### Activity
Look through the records and copy every line in which "handle" appears.

### Given records

=-=-=-=-=

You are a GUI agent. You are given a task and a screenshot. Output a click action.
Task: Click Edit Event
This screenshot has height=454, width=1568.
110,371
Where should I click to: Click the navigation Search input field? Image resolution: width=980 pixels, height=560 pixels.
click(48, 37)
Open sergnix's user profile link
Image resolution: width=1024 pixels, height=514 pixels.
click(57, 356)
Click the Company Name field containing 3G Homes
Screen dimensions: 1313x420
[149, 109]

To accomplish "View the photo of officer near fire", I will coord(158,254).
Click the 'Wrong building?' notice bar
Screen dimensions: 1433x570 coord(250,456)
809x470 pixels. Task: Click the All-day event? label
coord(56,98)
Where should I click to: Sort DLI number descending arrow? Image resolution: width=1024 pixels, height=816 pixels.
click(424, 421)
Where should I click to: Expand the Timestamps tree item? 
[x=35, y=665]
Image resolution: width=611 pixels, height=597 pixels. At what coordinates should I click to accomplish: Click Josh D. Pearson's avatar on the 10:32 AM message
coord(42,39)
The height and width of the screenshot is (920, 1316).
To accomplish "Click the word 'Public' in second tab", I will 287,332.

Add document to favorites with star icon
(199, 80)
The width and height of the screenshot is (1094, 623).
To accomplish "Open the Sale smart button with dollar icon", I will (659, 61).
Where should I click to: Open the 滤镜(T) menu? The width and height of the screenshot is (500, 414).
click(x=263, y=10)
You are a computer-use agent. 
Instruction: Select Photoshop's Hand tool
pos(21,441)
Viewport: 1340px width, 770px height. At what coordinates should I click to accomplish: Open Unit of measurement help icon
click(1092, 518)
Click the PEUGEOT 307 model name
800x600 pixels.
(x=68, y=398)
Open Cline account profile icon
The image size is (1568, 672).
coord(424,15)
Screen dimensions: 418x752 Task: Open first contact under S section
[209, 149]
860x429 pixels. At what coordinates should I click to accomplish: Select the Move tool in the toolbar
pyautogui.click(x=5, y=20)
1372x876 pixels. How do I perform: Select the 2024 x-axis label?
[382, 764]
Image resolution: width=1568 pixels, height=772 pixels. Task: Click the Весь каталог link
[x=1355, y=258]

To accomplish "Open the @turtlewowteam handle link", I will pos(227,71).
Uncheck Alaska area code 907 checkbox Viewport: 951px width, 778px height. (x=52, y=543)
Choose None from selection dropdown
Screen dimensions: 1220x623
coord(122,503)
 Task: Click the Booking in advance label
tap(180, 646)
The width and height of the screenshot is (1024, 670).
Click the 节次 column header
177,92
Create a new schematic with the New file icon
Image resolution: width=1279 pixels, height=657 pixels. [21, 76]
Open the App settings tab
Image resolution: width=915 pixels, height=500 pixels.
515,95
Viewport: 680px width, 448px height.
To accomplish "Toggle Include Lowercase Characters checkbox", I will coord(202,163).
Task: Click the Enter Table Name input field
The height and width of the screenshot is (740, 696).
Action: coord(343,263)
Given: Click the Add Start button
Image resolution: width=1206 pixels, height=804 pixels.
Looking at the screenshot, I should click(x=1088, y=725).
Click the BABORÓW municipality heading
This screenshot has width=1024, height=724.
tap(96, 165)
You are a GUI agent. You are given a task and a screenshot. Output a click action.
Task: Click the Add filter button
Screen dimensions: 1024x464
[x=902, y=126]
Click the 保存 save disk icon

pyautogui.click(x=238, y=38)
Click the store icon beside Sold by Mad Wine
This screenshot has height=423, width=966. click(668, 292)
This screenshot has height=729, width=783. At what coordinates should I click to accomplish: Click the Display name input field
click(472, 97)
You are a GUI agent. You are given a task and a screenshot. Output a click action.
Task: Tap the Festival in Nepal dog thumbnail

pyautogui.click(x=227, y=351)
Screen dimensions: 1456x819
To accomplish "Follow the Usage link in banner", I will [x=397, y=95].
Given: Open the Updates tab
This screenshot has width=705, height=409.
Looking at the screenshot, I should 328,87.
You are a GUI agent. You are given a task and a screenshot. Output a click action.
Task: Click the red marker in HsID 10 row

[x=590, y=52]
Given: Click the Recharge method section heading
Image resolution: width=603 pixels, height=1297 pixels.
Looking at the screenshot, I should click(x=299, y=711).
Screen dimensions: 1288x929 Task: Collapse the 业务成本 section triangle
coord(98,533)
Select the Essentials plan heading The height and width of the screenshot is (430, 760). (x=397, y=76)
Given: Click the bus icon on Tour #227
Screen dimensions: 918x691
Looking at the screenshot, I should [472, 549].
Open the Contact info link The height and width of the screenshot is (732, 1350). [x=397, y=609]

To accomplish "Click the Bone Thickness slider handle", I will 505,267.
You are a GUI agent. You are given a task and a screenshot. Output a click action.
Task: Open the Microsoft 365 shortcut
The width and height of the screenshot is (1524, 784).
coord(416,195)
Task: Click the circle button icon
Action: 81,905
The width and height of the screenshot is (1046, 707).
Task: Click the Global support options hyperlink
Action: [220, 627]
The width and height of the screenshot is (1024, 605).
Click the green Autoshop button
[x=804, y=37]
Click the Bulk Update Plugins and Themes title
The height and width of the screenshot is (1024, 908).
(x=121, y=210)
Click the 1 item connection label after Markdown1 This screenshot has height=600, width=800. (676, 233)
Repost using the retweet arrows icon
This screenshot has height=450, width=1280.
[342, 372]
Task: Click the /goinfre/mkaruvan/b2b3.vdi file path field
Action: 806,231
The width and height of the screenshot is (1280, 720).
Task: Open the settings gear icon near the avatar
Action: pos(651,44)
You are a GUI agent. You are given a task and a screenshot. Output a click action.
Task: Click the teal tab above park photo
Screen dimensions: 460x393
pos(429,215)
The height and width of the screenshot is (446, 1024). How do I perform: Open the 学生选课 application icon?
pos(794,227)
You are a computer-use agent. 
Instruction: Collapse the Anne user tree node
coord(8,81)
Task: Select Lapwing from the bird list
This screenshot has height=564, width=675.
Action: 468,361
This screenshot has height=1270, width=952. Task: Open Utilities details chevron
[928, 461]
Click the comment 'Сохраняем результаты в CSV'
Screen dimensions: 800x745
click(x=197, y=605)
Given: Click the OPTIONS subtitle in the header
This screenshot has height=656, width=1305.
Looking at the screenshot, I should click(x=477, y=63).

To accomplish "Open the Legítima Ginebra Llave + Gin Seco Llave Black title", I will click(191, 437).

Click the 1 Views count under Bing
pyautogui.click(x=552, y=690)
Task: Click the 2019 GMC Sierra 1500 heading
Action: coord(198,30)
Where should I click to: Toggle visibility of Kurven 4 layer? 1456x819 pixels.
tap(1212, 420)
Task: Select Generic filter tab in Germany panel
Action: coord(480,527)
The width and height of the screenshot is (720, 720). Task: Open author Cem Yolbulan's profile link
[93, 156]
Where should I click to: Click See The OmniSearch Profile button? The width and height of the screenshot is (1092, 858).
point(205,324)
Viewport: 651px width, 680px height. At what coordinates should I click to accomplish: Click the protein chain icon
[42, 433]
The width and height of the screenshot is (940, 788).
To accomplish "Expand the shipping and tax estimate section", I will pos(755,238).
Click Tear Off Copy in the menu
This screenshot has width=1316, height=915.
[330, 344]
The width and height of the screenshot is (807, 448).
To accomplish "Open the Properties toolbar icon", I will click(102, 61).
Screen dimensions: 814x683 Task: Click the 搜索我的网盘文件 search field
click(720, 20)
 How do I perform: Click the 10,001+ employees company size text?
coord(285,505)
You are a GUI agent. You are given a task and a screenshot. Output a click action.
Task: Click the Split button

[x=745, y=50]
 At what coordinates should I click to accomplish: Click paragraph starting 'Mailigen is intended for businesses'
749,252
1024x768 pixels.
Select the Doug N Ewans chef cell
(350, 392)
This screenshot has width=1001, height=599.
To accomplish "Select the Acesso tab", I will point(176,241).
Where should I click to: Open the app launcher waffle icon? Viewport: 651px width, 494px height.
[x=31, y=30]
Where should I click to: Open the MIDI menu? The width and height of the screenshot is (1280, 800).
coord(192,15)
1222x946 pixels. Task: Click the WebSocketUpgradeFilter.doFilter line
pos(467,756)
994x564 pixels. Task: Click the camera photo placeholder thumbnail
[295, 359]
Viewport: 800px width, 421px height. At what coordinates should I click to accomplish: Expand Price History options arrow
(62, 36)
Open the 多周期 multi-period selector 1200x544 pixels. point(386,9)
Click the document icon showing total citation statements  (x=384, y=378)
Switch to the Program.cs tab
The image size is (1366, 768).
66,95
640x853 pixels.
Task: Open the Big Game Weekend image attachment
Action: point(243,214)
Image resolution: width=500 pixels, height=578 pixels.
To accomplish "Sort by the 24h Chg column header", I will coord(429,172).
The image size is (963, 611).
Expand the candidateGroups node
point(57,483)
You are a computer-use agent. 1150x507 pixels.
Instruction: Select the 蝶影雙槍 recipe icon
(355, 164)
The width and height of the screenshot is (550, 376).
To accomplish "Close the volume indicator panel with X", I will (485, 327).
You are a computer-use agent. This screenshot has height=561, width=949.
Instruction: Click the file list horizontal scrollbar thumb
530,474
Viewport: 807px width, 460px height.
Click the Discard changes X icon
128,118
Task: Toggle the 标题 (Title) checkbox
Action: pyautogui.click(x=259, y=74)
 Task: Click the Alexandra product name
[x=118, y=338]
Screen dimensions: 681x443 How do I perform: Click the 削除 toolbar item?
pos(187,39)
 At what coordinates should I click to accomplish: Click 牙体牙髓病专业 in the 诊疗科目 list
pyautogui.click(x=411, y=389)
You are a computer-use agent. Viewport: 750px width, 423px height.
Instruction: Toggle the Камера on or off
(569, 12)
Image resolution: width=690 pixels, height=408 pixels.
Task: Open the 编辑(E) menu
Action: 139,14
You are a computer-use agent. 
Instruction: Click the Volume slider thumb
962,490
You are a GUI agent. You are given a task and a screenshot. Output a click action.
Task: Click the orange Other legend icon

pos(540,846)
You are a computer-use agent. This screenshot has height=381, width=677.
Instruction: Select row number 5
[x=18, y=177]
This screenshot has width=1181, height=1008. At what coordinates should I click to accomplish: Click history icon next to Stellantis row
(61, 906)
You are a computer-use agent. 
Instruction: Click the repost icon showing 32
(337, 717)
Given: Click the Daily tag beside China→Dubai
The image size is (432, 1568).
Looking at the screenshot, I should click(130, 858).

=-=-=-=-=

### Solution to this exercise
To accomplish "Open the @turtlewowteam handle link", I will pos(227,71).
To accomplish "Click the Bone Thickness slider handle", I will 505,267.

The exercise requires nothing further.